I am familiar with the profiler, though, but I thought that maybe someone here already knows about this so that I don’t run tests with a few hundred / thousands of colliders to see a difference in the profiler.
Concerning profiling a project while the work is in progress, I think it’s best to plan some things ahead so that it’s not necessary to rebuild a lot later on.
EDIT:
Just to make sure, I actually just tested a scene with 1500 cubes that can collide with an object that I moved around, using 1500 box colliders as triggers in one scene and 1500 mesh colliders as convex triggers in the other scene. I was not able to see a difference in physics calculation time, though.
Perhaps because collision detection is normally split in a broad and narrow phase. Where the broad phase is just a very cheap test if the “bounding volume” would intersect with another collider and if it does not, it can be ignored. The narrow phase is performed only on those objects, that passed the broad-phase and is the expensive “detail check”.
The collision test performed in the narrow phase would be what is expensive and different between a BoxCollider and MeshCollider.
Which means, the object that is moving around might only generate one narrow check in your test, which will not make much of a difference, no matter how many other colliders exist in the scene.
If you make that moving collider large enough, that it intersects all the 1500 colliders in that scene (such as a huge “ceiling” that moves up and down to enter and exit all colliders), that would be interesting to find out if it makes a measurable difference.
Alright, I did some further testing. You’re right that increasing the moving object’s volume will result in a measurable difference between box collider and mesh collider components on the trigger objects. There should be about 100-200 collisions per second now, resulting in top spikes of about 1.6ms for box colliders and 2.1ms for mesh colliders, with an overall impact of about 25-50% more time spent on physics calculations for mesh colliders.
I don’t know how a cube would benefit from bounding box optimizations, though. Isn’t the cube itself already the smallest volume that would be used for checking for intersections?
Early rejection checks are often implemented using the extends of an object to create an axis aligned bounding box (or volume), making the check very cheap. Inaccurate as well, but good enough for a first pass to reject many objects that don’t need to be considered for a detail check.
Means if you have a Cube with a size of xyz=100,0.1,0.1 but rotated eg 45 degrees, its bounding box (extends) would be huge, even though the cube itself is just a fine line.

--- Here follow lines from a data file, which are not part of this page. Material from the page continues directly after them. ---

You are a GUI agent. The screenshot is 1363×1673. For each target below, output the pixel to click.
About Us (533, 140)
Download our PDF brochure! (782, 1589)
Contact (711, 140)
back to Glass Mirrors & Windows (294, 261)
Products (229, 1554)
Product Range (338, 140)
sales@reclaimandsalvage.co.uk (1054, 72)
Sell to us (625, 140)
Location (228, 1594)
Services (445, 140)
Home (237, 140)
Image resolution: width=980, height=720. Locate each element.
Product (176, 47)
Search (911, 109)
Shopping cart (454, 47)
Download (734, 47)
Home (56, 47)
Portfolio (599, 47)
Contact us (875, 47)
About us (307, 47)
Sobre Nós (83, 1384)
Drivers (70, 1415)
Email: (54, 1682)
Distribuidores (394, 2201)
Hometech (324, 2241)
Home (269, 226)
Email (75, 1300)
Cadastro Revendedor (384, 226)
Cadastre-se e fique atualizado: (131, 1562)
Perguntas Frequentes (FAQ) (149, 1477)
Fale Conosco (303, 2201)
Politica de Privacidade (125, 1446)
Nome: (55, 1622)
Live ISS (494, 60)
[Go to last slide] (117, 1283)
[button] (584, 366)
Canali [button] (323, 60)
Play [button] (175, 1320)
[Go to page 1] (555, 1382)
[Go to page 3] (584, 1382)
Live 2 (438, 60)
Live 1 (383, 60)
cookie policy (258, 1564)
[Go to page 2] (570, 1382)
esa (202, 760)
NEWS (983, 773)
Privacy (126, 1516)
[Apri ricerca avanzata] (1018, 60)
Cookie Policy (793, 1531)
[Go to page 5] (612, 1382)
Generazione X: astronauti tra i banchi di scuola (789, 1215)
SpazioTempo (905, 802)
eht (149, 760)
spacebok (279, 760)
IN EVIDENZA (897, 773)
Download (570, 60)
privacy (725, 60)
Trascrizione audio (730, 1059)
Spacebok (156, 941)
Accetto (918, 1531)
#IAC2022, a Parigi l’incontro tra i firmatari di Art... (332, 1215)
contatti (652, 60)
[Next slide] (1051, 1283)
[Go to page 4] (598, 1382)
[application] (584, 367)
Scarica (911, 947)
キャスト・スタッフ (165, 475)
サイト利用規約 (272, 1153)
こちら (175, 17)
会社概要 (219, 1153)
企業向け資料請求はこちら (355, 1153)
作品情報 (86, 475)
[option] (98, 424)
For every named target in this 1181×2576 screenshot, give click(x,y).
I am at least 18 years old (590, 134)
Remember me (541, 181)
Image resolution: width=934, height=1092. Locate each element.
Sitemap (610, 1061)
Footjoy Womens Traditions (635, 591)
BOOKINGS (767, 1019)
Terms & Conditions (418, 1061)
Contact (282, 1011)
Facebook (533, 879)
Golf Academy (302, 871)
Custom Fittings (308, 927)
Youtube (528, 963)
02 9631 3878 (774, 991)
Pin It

If you would have many of such objects, this would be quite inefficient, because they might pass the broad-phase very often, due to their gigantic axis aligned bounding volume.
You’re right. Maybe I should mention that in my tests, I didn’t rotate the cubes at all. So basically, there shouldn’t be any volume difference between a bounding box and the cube itself? Hence, no gain in using said optimization? Of course, unless Unity does some extra calculations using offset values to increase the volume for the first pass checks on small objects (I did scale the cubes down to xyz(0.2,0.2,0.2)).
EDIT:
Also, considering bounding box optimizations, mesh colliders should be quite performant, if you use them on small objects, right? Personally, I tend to use one mesh collider for the whole environment geometry (because of the docs stating something like “use as few mesh colliders as possible”), but considering optimizations, it might actually be more performant to use multiple smaller mesh colliders instead, resulting in just a fraction of specific geometry to calculate.
As long as you don’t collide with a mesh collider’s bounding box, it might be just as performant as a box collider, right?